From lectures and papers over the years, I have way, way more material than will fit in three hours. Now, the question is what do I include and what do I leave out? There are some obvious things to leave in:
- How to code and interpret a logistic regression analysis.
- How to interpret model fit statistics.
- What is an odds ratio and how do you get it?
The above points all address things that people will commonly want to do, like use multiple variables to predict which category a person will fall into (hence the need for logistic regression).
What can everyone be expected to know already?
Okay, that’s the easy part. The not as easy part is to know what everyone can be expected to already know, as I don’t want to waste anyone’s time.
How many people really look at those different chi-square values like Pearson and the maximum likelihood chi-square? Does everyone know WHY the expected frequency is expected to be that number?
Does pretty much everybody know what a phi coefficient was? Yes, I know we all learned it in basic statistics but how many people never thought about it again?
Can I just skip discussing the marginal distribution and conditional distribution because “everyone knows that”?
How about computing confidence intervals with PROC FREQ ?
In a normal household one might ask one’s spouse, to at least get some indication if “the man on the street” would be familiar with a topic. I, on the other hand, married someone who decided to pursue a doctorate in particle physics because he found nuclear physics too easy. Somehow, I don’t think he does a very good imitation of the man in the street.
Here is my plan right now:
- Collate everything I have on categorical data analysis, including the material from the two courses I taught years ago on non-parametric statistics which I had forgotten that I had taught until I found the powerpoint presentations in a folder. Then I remembered, oh yeah, THOSE courses on non-parametric statistics!
- Put these in order in an outline under “Questions you want answered”.
These are the questions I have so far:
- Are your data any good? (Always a good question to ask first)

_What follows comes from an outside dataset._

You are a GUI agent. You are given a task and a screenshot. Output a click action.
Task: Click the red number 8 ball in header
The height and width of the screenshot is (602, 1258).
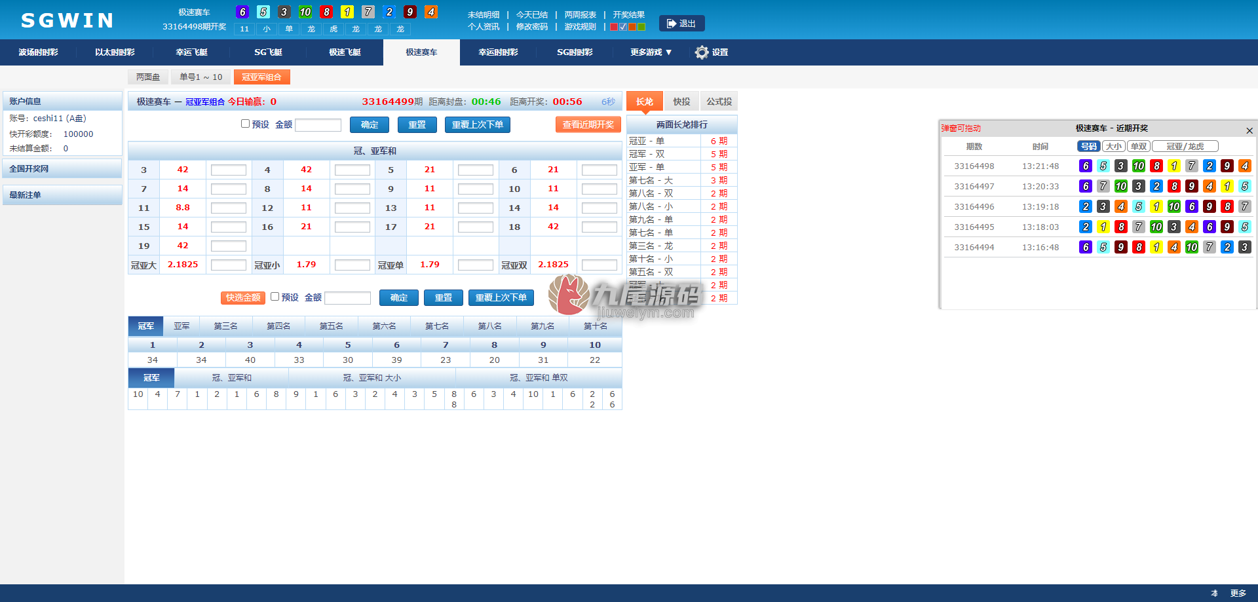326,12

- What is the distribution of X ?
- What is the distribution of X given Y?
- Is there a significant relationship between X and Y?
- Given X, what are the odds of Y?
- How well, and with what variables, can we predict which category of X a person falls into?
- Is this set of variables significantly better for predicting X than that other set of variables lying over there?
Then, there are those questions of special cases:
What if you only have a small number of cases in one or more cells?
What if your data are repeated measures?
Any suggestions, experience or good categorical data analysis jokes are welcome.
(Hey, if there are SQL jokes, there must be some categorical data analysis jokes. )
Tip of the day: A three-way interaction has an entirely different meaning in categorical data analysis than it does in an X-rated video. I actually found a three-way interaction with sex within military service. It was not at all exciting. It only meant that the relationship between school experiences and plans to enter the military varied by gender.